Bus stops near NYPD buildings are often doubling as parking spaces for police vehicles — forcing passengers to venture into the street.
THE CITY spot-checked 24 precincts and outposts for housing and transit cops that have neighboring MTA bus stops and found stops near eight of them being used for parking by police officers.
At an M10 stop at Frederick Douglass Boulevard and West 147th Street, steps from Police Service Area 6 in Harlem, bus drivers couldn’t pull up to the curb, thanks to vehicles with NYPD parking placards in the windshields.
“I could get hit by a car just trying to get to the bus,” said April Respress, 54, who uses a motorized scooter. “The police have given themselves the right to park here, but what about the safety of pedestrians, or people using wheelchairs and walkers?”
The bus-stop blockers ranged from a tiny 8-foot-long NYPD Smart car parked day and night across from the 120th Precinct on Staten Island to a massive NYPD school bus stationed in a B46 stop down the block from Brooklyn’s 77th Precinct.
“This is an abuse of authority,” said Jeffrey Morgan, 60, who was waiting for a B46 bus on Utica Avenue, half a block from the police stationhouse. “They’re not supposed to do whatever they want.”
‘A Pain in the Butt’
Ridership and citywide average bus speeds have been sinking for years. Bus drivers and transit advocates told THE CITY that’s in part because of service slowed by blocked bus lanes and stops.
“Anywhere that there’s a bus stop by a precinct, our guys are going to have a problem,” said Willie Rivera of Transport Workers Union Local 100. “It’s a pain in the butt.”
Rivera said bus drivers regularly encounter police vehicles parked in bus stops, creating “a real hazard” for other drivers who try to maneuver past the bus, as well as riders attempting to board.
“It slows down everyone riding the bus by messing up the boarding process,” said Ben Fried of TransitCenter, an advocacy organization. “When the bus can’t reach the curb, it makes boarding tougher — especially for people with mobility challenges — because riders have to step farther up.”
The NYPD issued a statement in response to inquiries by THE CITY: “Except in emergencies, marked and unmarked NYPD vehicles may not be parked in bus stops and lanes. This policy, designed to ease congestion as part of the department’s commitment to ensure safe streets, is communicated to precinct commanders across the city and is reinforced with borough chiefs at weekly meetings on traffic and transportation.”

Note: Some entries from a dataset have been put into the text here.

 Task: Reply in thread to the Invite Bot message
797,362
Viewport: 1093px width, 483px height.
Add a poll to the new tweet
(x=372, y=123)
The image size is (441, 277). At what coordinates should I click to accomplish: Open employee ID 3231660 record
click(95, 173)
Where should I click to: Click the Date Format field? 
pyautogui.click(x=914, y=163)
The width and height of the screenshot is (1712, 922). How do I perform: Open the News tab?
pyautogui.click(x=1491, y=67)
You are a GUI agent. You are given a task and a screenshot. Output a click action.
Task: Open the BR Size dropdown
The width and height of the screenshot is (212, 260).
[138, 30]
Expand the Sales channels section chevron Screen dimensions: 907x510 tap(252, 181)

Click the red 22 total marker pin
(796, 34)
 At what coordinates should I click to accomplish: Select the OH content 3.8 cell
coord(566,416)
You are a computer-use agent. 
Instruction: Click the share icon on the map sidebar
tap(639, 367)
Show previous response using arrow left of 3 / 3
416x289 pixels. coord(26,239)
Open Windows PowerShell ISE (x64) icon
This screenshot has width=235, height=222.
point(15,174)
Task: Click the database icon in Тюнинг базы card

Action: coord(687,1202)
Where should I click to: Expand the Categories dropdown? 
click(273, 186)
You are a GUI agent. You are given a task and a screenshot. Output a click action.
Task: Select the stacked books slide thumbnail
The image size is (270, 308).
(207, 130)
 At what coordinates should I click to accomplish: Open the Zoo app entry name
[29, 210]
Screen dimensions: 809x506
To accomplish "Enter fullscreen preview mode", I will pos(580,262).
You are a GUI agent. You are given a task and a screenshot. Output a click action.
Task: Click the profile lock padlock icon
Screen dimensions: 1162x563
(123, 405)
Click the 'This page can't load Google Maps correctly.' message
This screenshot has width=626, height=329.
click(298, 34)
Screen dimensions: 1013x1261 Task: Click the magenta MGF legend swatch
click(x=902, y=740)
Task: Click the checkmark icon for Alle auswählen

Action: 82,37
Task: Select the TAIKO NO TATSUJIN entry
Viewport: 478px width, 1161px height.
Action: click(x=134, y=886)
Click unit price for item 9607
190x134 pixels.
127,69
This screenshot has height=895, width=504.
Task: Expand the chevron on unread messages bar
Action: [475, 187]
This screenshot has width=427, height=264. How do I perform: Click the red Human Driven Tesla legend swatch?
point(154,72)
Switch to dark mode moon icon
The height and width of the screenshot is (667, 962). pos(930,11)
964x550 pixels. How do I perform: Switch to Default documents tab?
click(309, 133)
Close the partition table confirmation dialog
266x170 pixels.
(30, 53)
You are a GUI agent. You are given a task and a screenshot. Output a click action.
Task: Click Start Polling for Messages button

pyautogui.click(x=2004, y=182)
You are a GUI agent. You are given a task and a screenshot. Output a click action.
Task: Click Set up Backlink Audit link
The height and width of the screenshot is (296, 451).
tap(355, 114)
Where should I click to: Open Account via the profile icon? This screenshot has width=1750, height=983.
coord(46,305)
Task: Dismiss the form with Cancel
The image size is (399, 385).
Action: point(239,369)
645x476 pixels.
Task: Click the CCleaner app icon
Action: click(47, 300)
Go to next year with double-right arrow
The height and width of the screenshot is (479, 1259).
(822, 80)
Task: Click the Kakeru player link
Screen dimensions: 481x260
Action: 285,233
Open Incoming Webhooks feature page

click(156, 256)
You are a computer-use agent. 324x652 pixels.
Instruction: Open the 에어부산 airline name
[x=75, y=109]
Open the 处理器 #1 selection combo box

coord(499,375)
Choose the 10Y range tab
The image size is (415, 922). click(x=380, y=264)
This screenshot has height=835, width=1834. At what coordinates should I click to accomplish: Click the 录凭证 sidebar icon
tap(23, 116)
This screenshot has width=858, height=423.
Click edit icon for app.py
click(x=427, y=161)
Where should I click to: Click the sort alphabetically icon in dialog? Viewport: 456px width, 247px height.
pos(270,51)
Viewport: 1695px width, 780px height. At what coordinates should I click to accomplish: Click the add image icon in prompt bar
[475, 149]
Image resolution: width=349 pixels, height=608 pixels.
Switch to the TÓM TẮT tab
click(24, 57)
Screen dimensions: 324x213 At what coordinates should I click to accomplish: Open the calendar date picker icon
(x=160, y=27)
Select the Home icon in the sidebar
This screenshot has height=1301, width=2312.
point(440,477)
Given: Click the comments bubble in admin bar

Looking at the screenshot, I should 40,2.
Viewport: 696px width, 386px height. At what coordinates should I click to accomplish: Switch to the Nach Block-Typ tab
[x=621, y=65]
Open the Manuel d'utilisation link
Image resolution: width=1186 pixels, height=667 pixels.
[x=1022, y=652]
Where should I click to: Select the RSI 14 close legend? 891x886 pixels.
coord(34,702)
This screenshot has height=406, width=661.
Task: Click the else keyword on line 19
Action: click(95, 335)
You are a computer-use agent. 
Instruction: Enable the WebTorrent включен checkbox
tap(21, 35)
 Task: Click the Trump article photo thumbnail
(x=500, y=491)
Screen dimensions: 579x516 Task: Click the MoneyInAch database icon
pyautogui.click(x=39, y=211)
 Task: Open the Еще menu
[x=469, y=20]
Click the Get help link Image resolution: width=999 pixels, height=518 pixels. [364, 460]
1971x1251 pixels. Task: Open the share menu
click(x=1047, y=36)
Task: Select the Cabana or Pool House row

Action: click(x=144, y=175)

Amanda Kwan, an MTA spokesperson, did not directly address NYPD vehicles taking up space in bus stops. But, she noted: “Bus stops are clearly marked, and we hope that all New Yorkers will respect that.”
‘The Status Quo’
But on Sutter Avenue across from the 75th Precinct in Brooklyn, a shopkeeper told THE CITY that bus stops and fire hydrants blocked by police vehicles are the norm.
“You don’t really think about it because you see it happen so often,” said Deddye Alvarez, 23, whose family owns a religious statue store. “That’s just sort of the status quo.”
Fried praised City Hall’s push to get buses moving quicker. At an average speed of 7.5 miles per hour, the buses are the slowest among major U.S. cities. But he said the plan doesn’t go far enough.
“Abuse of bus lanes and bus stops by police and other government officials remains a blind spot,” he said. “Bus riders need Mayor [Bill] de Blasio and Commissioner [James] O’Neill to make it clear that police should not park in bus lanes and bus stops.”